[[ DOCUMENT TEXT, beginning ]]

LLF In New York Was Virtually Lahore In A Capsule, Sans The City’s Soul, Punjabi
Last week on a crisp May morning, I reached Asia Society on upper east side in Manhattan anticipating a day full of stimulating discussions, intellectual buzz and freedom from the pressure to filter thought-provoking ideas and choosing words that are digestible generally. Familiar faces, acquaintances and friends were disbursed in the crowds in the corridors and auditorium. The New York audience – largely comprised of overseas Pakistanis and South Asians – had for the fourth time poured in on the auditorium for the Lahore Literary Festival, which illustrates their inclination for active engagement with the current political discourse in Pakistan and possibly finding the rare opportunity to collectively reminisce home.
Ironically (or maybe not), in a globalised digitalised modern world, the nuance on Pakistan’s issues, its people and aspirations is poignant and space for intellectual dialogue is shrinking.
At the time when voices that form the fabric of a society; journalists, academics, writers, activists and political actors are being cornered and self-censorship has become the key to survival, the need for an open uninhibited intellectual debate on socio political issues is critical. LLF in Lahore and abroad have become one of the important spaces accessible to Pakistanis where they can celebrate difference of opinions, exchange of ideas and multidimensional perspectives that nurture and facilitate intellectual discourse.

[[ DOCUMENT TEXT, end ]]

Copy the stretch of the Lahore Literary Festival piece from "Ironically (or maybe" through "facilitate intellectual discourse.".

[[ RECORDS, beginning ]]

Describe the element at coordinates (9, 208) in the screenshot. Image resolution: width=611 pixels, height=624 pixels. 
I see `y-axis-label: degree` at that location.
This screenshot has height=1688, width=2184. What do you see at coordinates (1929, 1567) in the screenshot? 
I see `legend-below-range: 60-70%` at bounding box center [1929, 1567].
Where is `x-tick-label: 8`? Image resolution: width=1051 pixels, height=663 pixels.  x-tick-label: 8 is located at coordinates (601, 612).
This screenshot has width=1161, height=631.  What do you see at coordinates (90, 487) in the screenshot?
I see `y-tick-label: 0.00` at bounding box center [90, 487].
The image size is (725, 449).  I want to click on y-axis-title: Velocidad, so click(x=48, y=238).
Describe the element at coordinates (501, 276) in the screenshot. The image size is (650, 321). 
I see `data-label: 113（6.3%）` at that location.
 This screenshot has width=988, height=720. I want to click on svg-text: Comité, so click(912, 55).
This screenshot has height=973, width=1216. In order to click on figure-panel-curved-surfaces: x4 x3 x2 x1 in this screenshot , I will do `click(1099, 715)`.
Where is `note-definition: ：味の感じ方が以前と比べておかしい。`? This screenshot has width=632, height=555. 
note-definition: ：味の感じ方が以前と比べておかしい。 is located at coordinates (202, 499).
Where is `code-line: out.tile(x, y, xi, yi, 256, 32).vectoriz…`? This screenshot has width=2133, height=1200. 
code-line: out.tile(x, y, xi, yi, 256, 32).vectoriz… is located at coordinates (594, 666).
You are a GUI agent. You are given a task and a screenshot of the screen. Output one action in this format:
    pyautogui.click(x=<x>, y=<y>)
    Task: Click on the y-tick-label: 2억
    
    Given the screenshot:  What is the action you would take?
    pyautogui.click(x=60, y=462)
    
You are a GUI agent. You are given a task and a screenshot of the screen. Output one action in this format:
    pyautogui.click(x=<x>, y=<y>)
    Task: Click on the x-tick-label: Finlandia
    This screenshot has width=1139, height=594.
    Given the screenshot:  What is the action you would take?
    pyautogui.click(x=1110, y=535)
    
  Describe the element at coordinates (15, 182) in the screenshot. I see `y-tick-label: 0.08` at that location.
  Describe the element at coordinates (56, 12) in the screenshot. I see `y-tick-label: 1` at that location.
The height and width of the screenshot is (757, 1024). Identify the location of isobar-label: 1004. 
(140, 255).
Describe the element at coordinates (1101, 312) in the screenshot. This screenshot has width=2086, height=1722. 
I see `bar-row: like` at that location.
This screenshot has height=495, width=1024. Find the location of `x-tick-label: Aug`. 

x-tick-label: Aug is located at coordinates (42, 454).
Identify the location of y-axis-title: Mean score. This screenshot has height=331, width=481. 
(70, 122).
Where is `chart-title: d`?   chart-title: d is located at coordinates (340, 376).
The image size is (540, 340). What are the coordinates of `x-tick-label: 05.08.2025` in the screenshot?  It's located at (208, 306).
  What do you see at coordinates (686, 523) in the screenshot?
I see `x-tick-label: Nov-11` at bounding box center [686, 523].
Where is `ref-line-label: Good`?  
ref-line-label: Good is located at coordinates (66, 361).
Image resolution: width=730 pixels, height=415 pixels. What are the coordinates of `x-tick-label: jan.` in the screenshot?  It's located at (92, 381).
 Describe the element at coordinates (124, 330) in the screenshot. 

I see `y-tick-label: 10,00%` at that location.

[[ RECORDS, end ]]

- TASK RESULT:
Ironically (or maybe not), in a globalised digitalised modern world, the nuance on Pakistan’s issues, its people and aspirations is poignant and space for intellectual dialogue is shrinking.
At the time when voices that form the fabric of a society; journalists, academics, writers, activists and political actors are being cornered and self-censorship has become the key to survival, the need for an open uninhibited intellectual debate on socio political issues is critical. LLF in Lahore and abroad have become one of the important spaces accessible to Pakistanis where they can celebrate difference of opinions, exchange of ideas and multidimensional perspectives that nurture and facilitate intellectual discourse.